A XORP router is made up of a number of processes that communicate via XRLs (a messaging system developed for XORP). In this document we will focus on how to deal with errors that are generated directly or indirectly by XRL calls, and discuss how to handle process failures and the subsequent restart of failed processes. Of course, in an ideal world processes would not fail, but when they do fail, our goals are to keep as much router functionality working as possible, to avoid permanent inconsistencies at all costs, and for the remainder of the functionality to be restored as quickly as possible. Many XORP processes share routing state that must remain synchronised. For example, the BGP process sends the result of its routing decisions to the RIB process, which passes these routes on to the FEA and hence to the forwarding engine’s Forwarding Information Base (FIB). If the RIB process fails, then BGP would lose the ability to manipulate the FIB, and forwarding would not match the BGP routing table. Thus, BGP should withdraw all routes that it told its peers, or alternatively it might drop all peerings until the RIB has successfully restarted. A critical component of the system is the router manager process (rtrmgr) which is responsible for starting and stopping routing processes. When a XORP process starts or terminates, that process’s XRL client library ensures that the Finder is notified. If a process has an interest in the status of another process it can register interest with the Finder. In a XORP router, as with any complex system, errors can occur. These errors can range from a XORP process simply failing, to an attempt to install a route into the forwarding engine that already exists. Errors need to be dealt with in a consistent manner. The four types of error that may occur are categorized below:
|Process Failure||When a process fails.|
|Communication Error||At the most basic level an attempt to send an XRL has failed. The process that was the recipient of the XRL may have failed or be slow to respond. The message that was being sent may have been lost in transit.|
|Execution Error||It is when an XRL call returns an error due to some underlying interaction failure. A simple example of this type of error is a “route add” failing. The attempt to add a route may fail for many reasons. The identical route may already be present or a different route may be installed. The error may occur due to a bug in the router code, because routing state has been manipulated by non XORP processes, or due to resource starvation in the forwarding engine.|
|Type Error||It is when an XRL call fails because the arguments passed to an XRL are invalid. This error will most likely be due to a version mismatch between XORP processes. If all the processes in a XORP router have been built from the same source tree this error should not occur. As we are building an extensible router it may be the case that a process built from a different source tree may encounter compatibility problems.|
A XORP router is made up of a number of distinct processes. There are dependencies between these processes. We define the critical dependencies and what action to take on detecting failure. The most critical component of a XORP router is the rtrmgr/Finder process. One of the functions of this component is to start/re-start processes. If process A is dependent on the status (e.g., alive, dead, restarted) of process B, then process A registers this interest with the Finder. This dependency on the rtrmgr/Finder for managing and monitoring process liveness state means that a XORP router cannot survive the failure of this process. If we attempted to survive a Finder restart, it is conceivable that, in the same time window, another monitored process could restart, in which case the restarting of the monitored process could be missed by the Finder. To guard against this possible race, a XORP process that detects the loss of the Finder must exit. There is one exception to this rule, the Xorpsh process, that will be discussed later in the Xorpsh subsubsection. Each process in a XORP router is described with how it should behave when another process in the system fails. Processes can explicitly register interest in the status of other processes through the Finder. If process A is dependent on the state of process B then process A must register interest in process B.
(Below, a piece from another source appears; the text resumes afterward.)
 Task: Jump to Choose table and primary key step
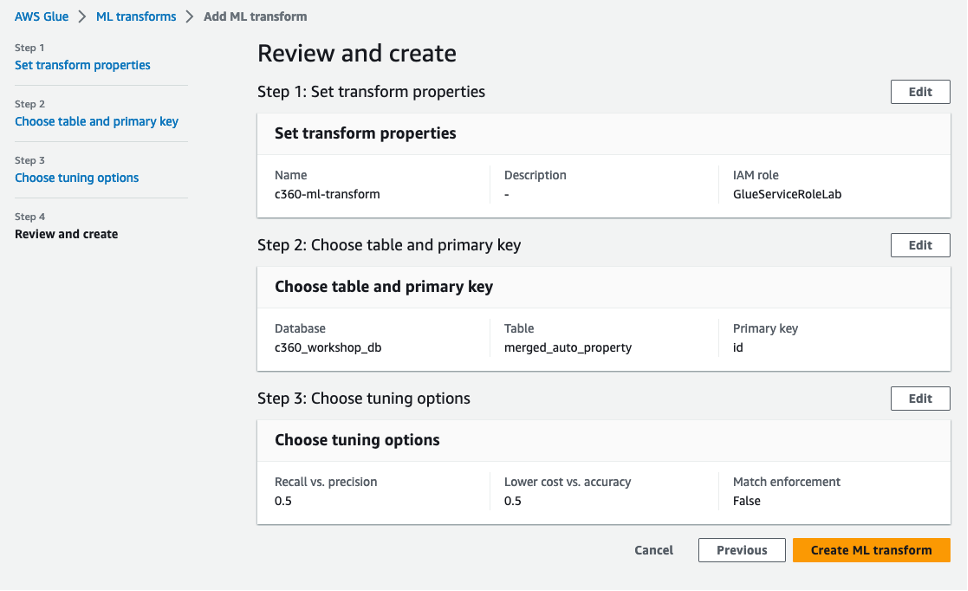[96, 122]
The Finder process will send keepalive messages to all processes at thirty second intervals. If a process does not respond to a keepalive it is considered dead. The keepalive messages are sent over a reliable transport such as TCP. A process dying should therefore be easy to detect. The rtrmgr might also be able to detect that a process has died (but not if it is simply not responding), as it will normally receive a SIGCHILD signal. On discovering a process has died, the rtrmgr will send a hint to the Finder, which will immediately try and send a keepalive. Again if the process has died it should be easy to detect. If a process is not responding to keepalives but it is still alive, it will be marked as dead and all interested processes will be notified. Most importantly, the rtrmgr will be notified and it will kill the running process and start a new process.
The next table indicates what action a process should take on detecting failure in other processes1). The “(G)” denotes that the process should attempt to exit gracefully.
|Process detecting failure||rtrmgr/Finder||/||Withdraw All Unicast Routes, Exit||Exit||Exit||Exit||Exit||Exit||Exit||Exit||Report Problem Wait.|
|RIB||Restart||Withdraw All Unicast Routes||/||-||Exit (G)||Exit (G)||Exit (G)||Exit (G)||Exit (G)||-|
|IGMP||Restart||-||-||-||/||Delete Local Members After Timeout||-||-||-||-|
The next figure shows the relationship between the various processes. The thick arrows should be modelled as a signal sent from a process dying to its dependent processes.
If the rtrmgr/Finder dies then all bets are off and all processes should exit apart from the Xorpsh. If a XORP process exits unexpectedly the rtrmgr/Finder should attempt to restart the process.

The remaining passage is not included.